Figure 7. Induction of Lpl gene expression in the liver by the deletion of Bmal1 gene.

(A) Tissue samples were excised form male control mice and L-Bmal1 -/- mice at ZT10. The total RNA was extracted from these tissues and the expression of Lpl mRNA was determined by RT-qPCR. Relative mRNA levels were normalized to the 36B4 level. Data represent the mean ± SEM (n = 5 for each genotype). Asterisks indicate significant differences (P<0.05). Data represent the means ± SEM (n = 5 for each genotype and point). (B) The liver was excised male control mice at the indicated times. The open bar indicates the lights-on phase, and the dark bar indicates lights-off. The total RNA was extracted, and the expression of Bmal1 and Lpl mRNA was determined as described in (A). Data represent the means ± SEM (n = 5 for each point). (C) The liver was excised from the control mice housed in constant darkness for 10 days.
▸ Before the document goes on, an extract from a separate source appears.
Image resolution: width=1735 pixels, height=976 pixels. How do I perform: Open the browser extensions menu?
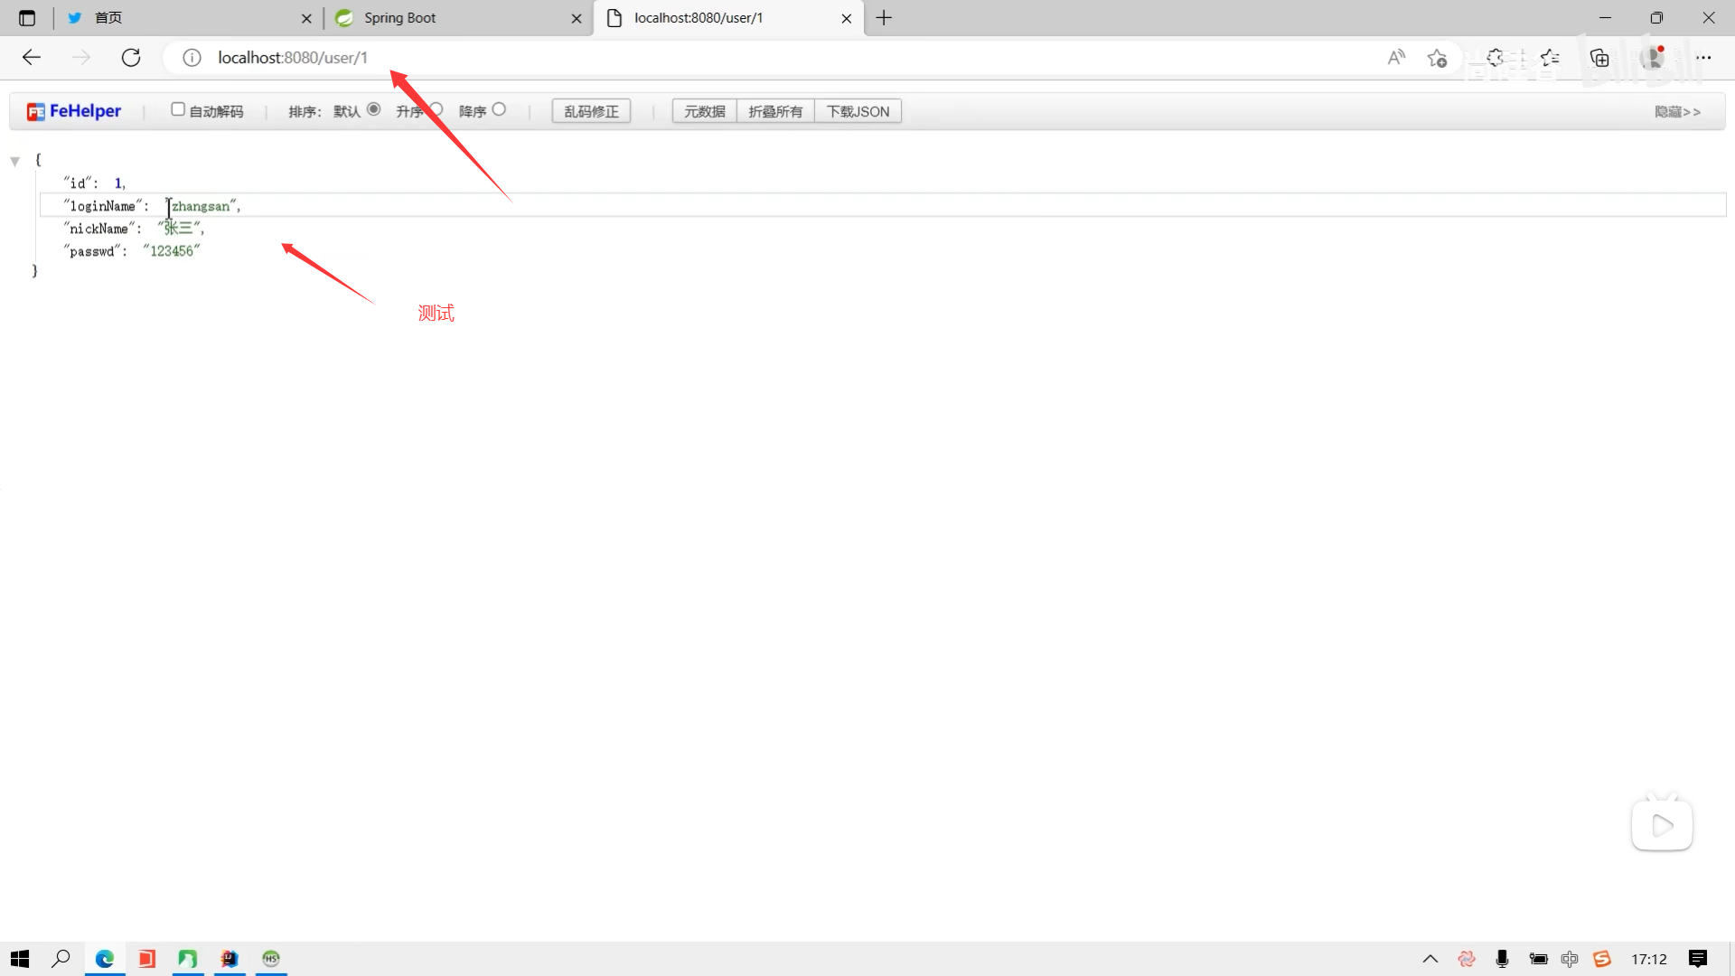click(1496, 58)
The expression of Lpl mRNA was determined as described in (A). Data represent the means ± SEM (n = 5 for each point). (D) The liver was excised male control mice and L-Bmal1 -/- mice at the indicated times. The open bar indicates the lights-on phase, and the dark bar indicates lights-off. The total RNA was extracted, and the expression of Lpl mRNA was determined as described in (A). Data represent the means ± SEM (n = 5 for each genotype and point). Asterisks indicate significant differences (P<0.05).